> **Required action**:
Look below for the line holding "The height and width of the screenshot is (673, 654)." and the line holding "Task: Click the up one level button". Transcribe exactly those lines and all lines between them, nothing more.

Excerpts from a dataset
###

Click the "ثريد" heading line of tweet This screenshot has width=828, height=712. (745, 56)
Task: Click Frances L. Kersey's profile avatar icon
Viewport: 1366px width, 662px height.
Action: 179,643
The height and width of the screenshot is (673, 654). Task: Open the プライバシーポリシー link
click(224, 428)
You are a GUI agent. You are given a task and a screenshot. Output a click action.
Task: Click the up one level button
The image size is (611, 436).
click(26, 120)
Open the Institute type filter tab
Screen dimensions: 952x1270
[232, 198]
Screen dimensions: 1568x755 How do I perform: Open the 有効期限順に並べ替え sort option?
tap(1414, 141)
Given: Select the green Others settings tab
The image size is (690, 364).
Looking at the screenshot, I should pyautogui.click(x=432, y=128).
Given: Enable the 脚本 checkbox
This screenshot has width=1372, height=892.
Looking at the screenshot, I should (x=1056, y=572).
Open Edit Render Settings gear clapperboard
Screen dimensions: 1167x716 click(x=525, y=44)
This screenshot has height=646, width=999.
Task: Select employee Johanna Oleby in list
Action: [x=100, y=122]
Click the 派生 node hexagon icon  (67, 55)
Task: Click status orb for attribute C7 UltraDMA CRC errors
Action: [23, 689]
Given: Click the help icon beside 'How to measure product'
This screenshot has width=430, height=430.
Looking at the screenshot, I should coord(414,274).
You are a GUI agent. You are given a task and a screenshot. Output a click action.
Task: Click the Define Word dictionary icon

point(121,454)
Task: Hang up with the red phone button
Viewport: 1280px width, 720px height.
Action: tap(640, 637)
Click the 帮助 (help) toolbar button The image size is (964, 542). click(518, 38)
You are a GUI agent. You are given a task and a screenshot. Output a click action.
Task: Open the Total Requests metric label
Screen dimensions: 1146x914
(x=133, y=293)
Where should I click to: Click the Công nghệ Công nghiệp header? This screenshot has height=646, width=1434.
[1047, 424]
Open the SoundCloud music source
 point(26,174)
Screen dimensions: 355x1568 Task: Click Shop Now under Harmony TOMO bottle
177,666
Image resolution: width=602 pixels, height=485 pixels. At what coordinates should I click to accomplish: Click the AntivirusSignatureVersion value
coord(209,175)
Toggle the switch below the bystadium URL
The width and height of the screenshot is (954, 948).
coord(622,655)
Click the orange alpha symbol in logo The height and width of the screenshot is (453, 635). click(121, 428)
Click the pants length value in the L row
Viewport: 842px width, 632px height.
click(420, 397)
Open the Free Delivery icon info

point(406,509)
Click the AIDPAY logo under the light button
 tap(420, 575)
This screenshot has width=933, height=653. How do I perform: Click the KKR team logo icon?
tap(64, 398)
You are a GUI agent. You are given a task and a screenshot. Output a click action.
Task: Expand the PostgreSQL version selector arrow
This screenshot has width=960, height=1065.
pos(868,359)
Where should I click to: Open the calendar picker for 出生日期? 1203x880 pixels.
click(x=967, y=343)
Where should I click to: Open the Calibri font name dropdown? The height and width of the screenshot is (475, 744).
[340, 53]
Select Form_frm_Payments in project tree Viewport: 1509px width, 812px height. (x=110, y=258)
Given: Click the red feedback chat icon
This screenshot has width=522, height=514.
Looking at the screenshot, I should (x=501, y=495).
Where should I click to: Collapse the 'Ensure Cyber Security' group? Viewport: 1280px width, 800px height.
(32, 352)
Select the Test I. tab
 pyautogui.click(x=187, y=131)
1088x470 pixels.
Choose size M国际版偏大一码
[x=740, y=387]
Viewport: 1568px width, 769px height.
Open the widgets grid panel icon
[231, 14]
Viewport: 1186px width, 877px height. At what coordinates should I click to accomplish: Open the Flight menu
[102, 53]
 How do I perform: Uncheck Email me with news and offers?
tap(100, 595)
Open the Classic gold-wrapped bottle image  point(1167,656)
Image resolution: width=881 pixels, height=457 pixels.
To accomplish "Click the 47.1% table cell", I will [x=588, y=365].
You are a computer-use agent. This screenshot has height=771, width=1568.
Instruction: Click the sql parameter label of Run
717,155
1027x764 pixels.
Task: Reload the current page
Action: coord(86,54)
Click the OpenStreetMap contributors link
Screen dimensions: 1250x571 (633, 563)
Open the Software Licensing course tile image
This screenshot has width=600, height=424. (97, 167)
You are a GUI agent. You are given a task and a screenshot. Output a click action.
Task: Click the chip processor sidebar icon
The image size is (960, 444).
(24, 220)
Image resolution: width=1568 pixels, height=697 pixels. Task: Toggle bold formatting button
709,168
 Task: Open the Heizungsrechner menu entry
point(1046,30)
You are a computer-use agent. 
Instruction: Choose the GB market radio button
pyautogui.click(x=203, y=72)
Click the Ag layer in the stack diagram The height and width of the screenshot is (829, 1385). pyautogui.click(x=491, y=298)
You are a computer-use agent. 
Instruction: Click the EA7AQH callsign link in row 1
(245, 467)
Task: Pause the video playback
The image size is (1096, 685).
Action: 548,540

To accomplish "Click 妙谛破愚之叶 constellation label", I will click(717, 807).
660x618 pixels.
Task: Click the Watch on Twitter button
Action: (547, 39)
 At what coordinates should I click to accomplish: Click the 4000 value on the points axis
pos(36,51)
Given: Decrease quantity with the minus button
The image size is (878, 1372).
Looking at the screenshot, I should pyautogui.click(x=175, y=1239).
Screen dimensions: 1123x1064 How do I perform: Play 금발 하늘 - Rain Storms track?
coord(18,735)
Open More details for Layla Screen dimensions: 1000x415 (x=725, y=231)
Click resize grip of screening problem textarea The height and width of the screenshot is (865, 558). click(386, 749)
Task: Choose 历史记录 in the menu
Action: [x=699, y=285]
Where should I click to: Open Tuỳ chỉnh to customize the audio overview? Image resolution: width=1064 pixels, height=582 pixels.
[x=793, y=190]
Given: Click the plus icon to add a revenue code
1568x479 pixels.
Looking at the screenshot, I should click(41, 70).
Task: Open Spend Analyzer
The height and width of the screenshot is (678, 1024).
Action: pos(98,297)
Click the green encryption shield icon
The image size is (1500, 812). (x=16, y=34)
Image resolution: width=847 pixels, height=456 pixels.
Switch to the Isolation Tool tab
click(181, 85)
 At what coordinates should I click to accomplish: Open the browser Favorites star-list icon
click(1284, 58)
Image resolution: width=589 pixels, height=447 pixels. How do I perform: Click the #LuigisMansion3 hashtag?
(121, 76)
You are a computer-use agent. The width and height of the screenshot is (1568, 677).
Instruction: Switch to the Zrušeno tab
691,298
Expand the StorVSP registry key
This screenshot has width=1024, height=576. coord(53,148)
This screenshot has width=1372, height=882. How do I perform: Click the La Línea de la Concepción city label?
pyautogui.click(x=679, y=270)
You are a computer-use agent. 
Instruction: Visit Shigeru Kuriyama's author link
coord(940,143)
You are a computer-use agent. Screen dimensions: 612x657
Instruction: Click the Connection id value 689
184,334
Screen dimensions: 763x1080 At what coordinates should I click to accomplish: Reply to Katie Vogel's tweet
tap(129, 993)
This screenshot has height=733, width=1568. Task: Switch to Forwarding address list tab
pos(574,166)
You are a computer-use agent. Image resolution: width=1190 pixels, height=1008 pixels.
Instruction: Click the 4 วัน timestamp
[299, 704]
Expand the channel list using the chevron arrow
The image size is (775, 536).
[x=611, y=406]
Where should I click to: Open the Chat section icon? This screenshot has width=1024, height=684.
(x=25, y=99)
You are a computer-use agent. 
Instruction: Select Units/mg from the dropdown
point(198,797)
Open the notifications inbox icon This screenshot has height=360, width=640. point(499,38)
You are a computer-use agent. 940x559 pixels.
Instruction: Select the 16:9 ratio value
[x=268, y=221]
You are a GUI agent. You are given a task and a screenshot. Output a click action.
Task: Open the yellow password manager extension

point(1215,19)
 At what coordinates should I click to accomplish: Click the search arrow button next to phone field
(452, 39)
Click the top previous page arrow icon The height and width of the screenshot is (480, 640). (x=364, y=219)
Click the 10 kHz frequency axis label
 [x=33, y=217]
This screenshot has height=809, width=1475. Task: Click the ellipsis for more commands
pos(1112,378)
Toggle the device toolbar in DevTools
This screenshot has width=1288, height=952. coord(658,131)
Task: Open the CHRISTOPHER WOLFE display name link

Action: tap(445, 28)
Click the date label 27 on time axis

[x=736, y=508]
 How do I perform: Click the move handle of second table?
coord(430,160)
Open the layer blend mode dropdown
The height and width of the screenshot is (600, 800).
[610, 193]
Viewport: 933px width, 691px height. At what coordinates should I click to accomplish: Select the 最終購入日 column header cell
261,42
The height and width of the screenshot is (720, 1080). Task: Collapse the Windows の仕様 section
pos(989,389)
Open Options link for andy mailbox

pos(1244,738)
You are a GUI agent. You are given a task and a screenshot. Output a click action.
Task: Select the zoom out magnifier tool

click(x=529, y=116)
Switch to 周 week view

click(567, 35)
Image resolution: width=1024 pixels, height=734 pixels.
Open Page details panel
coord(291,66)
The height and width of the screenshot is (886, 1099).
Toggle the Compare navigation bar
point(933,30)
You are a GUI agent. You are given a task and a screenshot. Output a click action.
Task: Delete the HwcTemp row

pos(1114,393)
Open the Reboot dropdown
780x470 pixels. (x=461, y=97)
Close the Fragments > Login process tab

###

> **Solved exercise**:
The height and width of the screenshot is (673, 654). Task: Open the プライバシーポリシー link
click(224, 428)
You are a GUI agent. You are given a task and a screenshot. Output a click action.
Task: Click the up one level button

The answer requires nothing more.